実施例1:メシル酸デスフェリオキサミンの粘性ゲル様組成物の製造
メシル酸デスフェリオキサミン(70g)、卵フォスファチジルコリン(17.5g)、および卵フォスファチジルグリセロール(17.5g)を秤量し、注射用水(245g)と混合した。粗混合物を水浴中、約60℃に加熱した。続いて、混合物を、高速ホモジナイザー(ウルトラテュラックス(Ultraturrax(登録商標)))を用いて均質化した。分散液は乳様であり、外見は白色またはオフホワイトであることが観察された。リン脂質に封入または関連しない、全ての溶解したメシル酸デスフェリオキサミンを除去するための洗浄または分離工程は実施しなかった。均質化された分散液を6mlのバイアルに充填し、アルミニウムキャップで栓をした。その後、バイアルを、用量25kGyのガンマ線照射によって滅菌した。
【0102】
組成物のサンプルをレーザー回折(マルヴェルン・マスターサイザー(Malvern Mastersizer(R)))によって分析したところ、平均粒子サイズは約70μmであった。PHは約4.9であり、浸透圧は1005 mOsmol/kgであった。組成物は高粘性であり、粘度は約65mPa*sであった。
【0103】
実施例2:メシル酸デスフェリオキサミン組成物の製造
実施例1に従って、有効成分の含量を低くし、2つの脂質の割合を変えて(3:1)、脂質粒子を含むメシル酸デスフェリオキサミン組成物を製造した。ここでも、リン脂質に封入または関連しない、全ての溶解したメシル酸デスフェリオキサミンを除去するための洗浄または分離工程は実施しなかった。
【0104】
実施例3:インビボでの効果の比較
4匹の雌ウイスター系ラット(200-250g)に、スコウテン(Scouten)ワイヤーナイフ(コプフ・インストルメンツ(Kopf Instruments))によって規定の機械的脊髄損傷を与えた。その後、容量20μlの実施例1で製造した組成物を、ハミルトンシリンジを用いて、各ラットの病変に注射した。
【0105】
7日後、ラットを解剖し、病変を調べた。処置したラットは全て、瘢痕形成の阻害が見られた。標識したコラーゲン抗体を含有する試薬に曝露することによって、病変に抗体が存在しないことがわかった(図3c参照)。対照的に、メシル酸デスフェリオキサミンを含まない、等価の水性脂質粒子組成物を与えられた対照動物では瘢痕が形成され、瘢痕は標識したコラーゲン抗体によって視覚化することができた(図3a参照)。通常、瘢痕は、治療しない場合、約7日間以内に形成されると予測される。
【図面の簡単な説明】
【0106】
【図1a】図1は、プラセボ(a)、低粘度で粘弾性挙動を有しない組成物(b)、および徐放性形態で組み込まれた活性化合物の画分および即放性形態で組み込まれた活性化合物の第二の画分を含有し、高粘度および粘弾性挙動を有する本発明の組成物(c)による、7日間の処置をした後のラットの脊髄病変を示す。

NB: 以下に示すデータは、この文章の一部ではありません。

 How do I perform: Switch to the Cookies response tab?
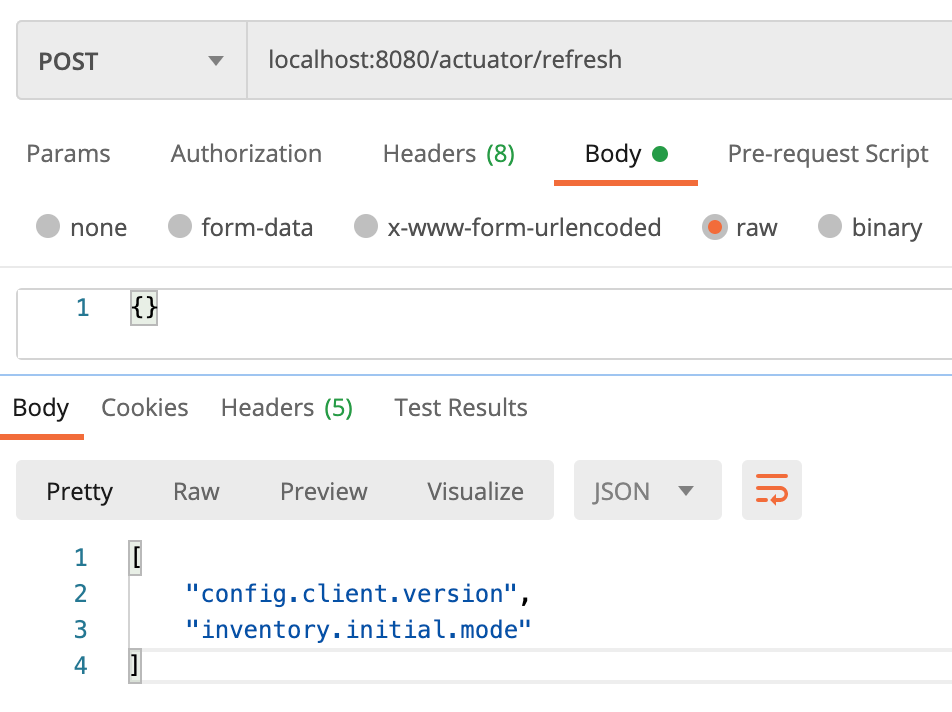(x=144, y=407)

【図1b】図1は、プラセボ(a)、低粘度で粘弾性挙動を有しない組成物(b)、および徐放性形態で組み込まれた活性化合物の画分および即放性形態で組み込まれた活性化合物の第二の画分を含有し、高粘度および粘弾性挙動を有する本発明の組成物(c)による、7日間の処置をした後のラットの脊髄病変を示す。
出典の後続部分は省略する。